>> begin Text block
DMXCP Monthly Report

March 2026 – DMX

An investment company managed by

DMX Asset Management Limited

ACN 169 381 908 AFSL 459 120

13/111 Elizabeth Street, Sydney, NSW 2000

DMXCP directors

Roger Collison, Dean Morel, Steven McCarthy

Opening NAV (28 Feb 2026)

$2.9666

Closing NAV (31 Mar 2026)

$2.7682

Fund size (gross assets)

$32m

% cash held - month end

1%

1-month return

-6.7%

1-year return

22.0%

3-year return (pa.)

14.6%

Since inception (pa.)

15.3%

Since inception

380.02%

Dear Shareholder,

DMXCP’s NAV declined 6.7% (after all accrued fees and expenses) for March 2026. The NAV as at 31 March 2026 was $2.7682, compared to $2.9666 as at 28 February 2026.

March was a challenging month for markets, with the hostilities in the Middle East driving uncertainty and a very much risk-off sentiment and  market behaviour. The All-Ordinaries Accumulation Index decreased 8.0%, the Small Ordinaries fell 11.0%, while the Emerging Companies Index declined 11.4%.

March Performance

With little company news released during the month, the negative market sentiment from the geopolitical uncertainty drove a very poor month of performance for small caps. Reflecting this risk-off sentiment, over three quarters of our positions experienced share price falls during March. The largest detractors were two names that had performed strongly in February but gave back their previous month’s gains in March – Verbrec (ASX:VBC) fell 27% after rising 24% in February, while RMA Global (ASX:RMY) fell 42% after increasing 44% in February. Together, these two positions contributed approximately half of the portfolio losses for the month. Other significant detractors were Pure Profile (ASX:PPL) which fell 11% and Income Asset Management (ASX:IAM) which declined 31%.
>> end Text block
>> begin Entries provided
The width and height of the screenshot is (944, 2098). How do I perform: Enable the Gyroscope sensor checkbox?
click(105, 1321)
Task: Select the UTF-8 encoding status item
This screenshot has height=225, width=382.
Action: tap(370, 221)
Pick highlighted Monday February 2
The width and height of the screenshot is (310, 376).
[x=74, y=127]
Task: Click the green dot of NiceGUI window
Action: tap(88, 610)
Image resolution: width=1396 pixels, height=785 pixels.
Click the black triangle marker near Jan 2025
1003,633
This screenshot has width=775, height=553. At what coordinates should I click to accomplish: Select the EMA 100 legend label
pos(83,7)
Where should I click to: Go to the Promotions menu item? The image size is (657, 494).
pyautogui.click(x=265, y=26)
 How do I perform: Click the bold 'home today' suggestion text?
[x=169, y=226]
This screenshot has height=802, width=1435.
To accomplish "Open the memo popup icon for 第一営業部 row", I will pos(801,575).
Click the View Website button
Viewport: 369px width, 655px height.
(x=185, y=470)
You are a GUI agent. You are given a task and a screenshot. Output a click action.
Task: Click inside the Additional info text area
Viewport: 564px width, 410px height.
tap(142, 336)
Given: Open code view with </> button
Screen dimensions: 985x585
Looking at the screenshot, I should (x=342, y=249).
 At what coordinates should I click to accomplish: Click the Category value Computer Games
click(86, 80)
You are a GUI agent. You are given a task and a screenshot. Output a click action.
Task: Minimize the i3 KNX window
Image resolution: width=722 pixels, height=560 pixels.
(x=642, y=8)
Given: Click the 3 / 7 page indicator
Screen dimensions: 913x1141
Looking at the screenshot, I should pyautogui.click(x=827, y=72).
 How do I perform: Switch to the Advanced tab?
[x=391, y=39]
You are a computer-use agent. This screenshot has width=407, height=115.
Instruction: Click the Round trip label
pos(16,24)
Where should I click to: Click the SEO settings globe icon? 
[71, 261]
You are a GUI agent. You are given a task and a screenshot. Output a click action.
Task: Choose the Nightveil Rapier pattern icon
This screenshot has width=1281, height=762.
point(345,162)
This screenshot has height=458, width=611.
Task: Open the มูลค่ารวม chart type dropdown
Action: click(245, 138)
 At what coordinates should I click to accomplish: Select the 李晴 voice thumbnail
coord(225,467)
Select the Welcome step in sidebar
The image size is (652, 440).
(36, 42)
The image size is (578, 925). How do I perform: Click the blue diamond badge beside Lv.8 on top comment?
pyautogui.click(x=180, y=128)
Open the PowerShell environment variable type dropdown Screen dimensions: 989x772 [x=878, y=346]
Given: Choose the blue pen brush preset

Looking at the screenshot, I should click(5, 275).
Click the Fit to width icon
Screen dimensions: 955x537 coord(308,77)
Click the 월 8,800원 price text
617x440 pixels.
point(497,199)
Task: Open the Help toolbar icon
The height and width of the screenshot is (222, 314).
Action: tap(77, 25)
>> end Entries provided
**Written problem 1**
Name every company in the DMXCP monthly report that appears with an ASX ticker, and give each one's ticker.
**Written problem 2**
According to the DMXCP monthly report, by how much did the Small Ordinaries fall in March?
**Written problem 3**
Please resume the DMXCP monthly report after its last sentence.
This data has no connection to the DMXCP monthly report.

**Exercise response 1**
Verbrec (ASX:VBC), RMA Global (ASX:RMY), Pure Profile (ASX:PPL), Income Asset Management (ASX:IAM)

**Exercise response 2**
It fell 11.0%.

**Exercise response 3**
The only meaningful positive contribution to the portfolio for the month came from Clover Corporation (ASX:CLV) which increased 28% on the back of a profit upgrade, as discussed below. Due to its unusual balance date (31 January) CLV was the only position to report results during March. In what was a lean month for stock gains, the only other position that recorded a double-digit positive return was Volt Group (ASX:VPR) which was up 10%.  

Clover Corporation

CLV uses its patented encapsulation technology to enable nutritional oils (such as fish & omega-3 oil) to be added  as a supplement to infant milk formula (IMF), foods and beverages. Historically, CLV’s revenues have been very much linked to sales of IMF and, as a result, have been somewhat inconsistent period to period. However, in recent times, CLV has been diversifying its sales through its newer, higher margin products for seniors’ nutrition and powdered drinks. Benefits of this diversification strategy became evident last year where  strong sales and margin growth saw two profit upgrades during 2025  – we established a position in mid-2025 on the back of these improving operating results. 

It was pleasing to see this business momentum continue with CLV reporting a strong earnings beat in March for the first half of FY26. CLV’s first half revenue of $44m was up 17% (and above the $40m-$42m previously guided) while gross margin increased to 35.6% from  27.1%. CLV’s EBITDA of $6.9m increased 60% while NPAT increased 75% to  $4.2m.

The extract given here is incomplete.